◆ Text shown
==*==

The projects to which students can contribute span several software projects:

  • the SixTrack accelerator simulation;
  • the Geant4/Geant-V detector simulation toolkit
  • the ROOT software framework for storing and analyzing the data of the LHC experiments;
  • CERNVM, a baseline Virtual Software Appliance for the participants of CERN LHC experiments;
  •  IgProf, a  tool for obtaining profiling of large scale applications.

SixTrack is a simulation tool for the trajectory of high energy particles in accelerators. It has been used in the design and optimization of the LHC and is now being used to design the upgrade that will be installed in the next decade, the High-Luminsity LHC (HL-LHC). Sixtrack has been adapted to take advantage of large scale volunteer computing resources provided by the LHC@Home project. It has been engineered to give the exact same results after millions of operations on several, very different computer platforms.

==*==

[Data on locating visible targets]
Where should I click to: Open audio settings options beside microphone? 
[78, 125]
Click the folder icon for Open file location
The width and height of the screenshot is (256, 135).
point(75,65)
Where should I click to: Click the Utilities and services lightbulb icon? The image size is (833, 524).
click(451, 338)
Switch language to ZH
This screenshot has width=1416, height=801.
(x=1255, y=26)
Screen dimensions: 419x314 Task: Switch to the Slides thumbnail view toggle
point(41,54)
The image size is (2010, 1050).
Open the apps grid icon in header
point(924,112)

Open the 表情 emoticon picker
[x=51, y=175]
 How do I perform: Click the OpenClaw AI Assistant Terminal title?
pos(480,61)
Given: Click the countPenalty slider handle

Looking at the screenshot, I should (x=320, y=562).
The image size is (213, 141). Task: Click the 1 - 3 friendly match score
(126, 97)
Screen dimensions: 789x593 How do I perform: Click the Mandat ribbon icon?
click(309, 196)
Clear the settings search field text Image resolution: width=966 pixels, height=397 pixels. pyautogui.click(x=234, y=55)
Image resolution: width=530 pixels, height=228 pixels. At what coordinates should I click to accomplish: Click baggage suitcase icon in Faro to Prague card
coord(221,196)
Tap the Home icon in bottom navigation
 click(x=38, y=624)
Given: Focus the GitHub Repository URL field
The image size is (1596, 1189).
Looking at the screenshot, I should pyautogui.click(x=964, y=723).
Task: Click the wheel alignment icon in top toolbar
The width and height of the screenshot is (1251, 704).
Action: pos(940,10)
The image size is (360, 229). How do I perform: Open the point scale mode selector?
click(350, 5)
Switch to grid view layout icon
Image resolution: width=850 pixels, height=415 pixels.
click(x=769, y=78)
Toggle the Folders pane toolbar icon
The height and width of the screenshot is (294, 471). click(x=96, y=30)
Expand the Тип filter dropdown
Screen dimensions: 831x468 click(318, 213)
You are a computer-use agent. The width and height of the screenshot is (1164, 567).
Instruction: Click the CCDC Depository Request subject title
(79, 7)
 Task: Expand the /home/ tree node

==*==

◆ Given instruction 1
Restate the text's SixTrack material from the words "SixTrack is a" through the words "different computer platforms.", swapping "trajectory" for "path".
◆ Given instruction 2
Output the entries from the line containing "Click the folder icon for Open file location" through the line containing "(x=1255, y=26)", copied verbatim.

◆ Reply 1
SixTrack is a simulation tool for the path of high energy particles in accelerators. It has been used in the design and optimization of the LHC and is now being used to design the upgrade that will be installed in the next decade, the High-Luminsity LHC (HL-LHC). Sixtrack has been adapted to take advantage of large scale volunteer computing resources provided by the LHC@Home project. It has been engineered to give the exact same results after millions of operations on several, very different computer platforms.

◆ Reply 2
Click the folder icon for Open file location
The width and height of the screenshot is (256, 135).
point(75,65)
Where should I click to: Click the Utilities and services lightbulb icon? The image size is (833, 524).
click(451, 338)
Switch language to ZH
This screenshot has width=1416, height=801.
(x=1255, y=26)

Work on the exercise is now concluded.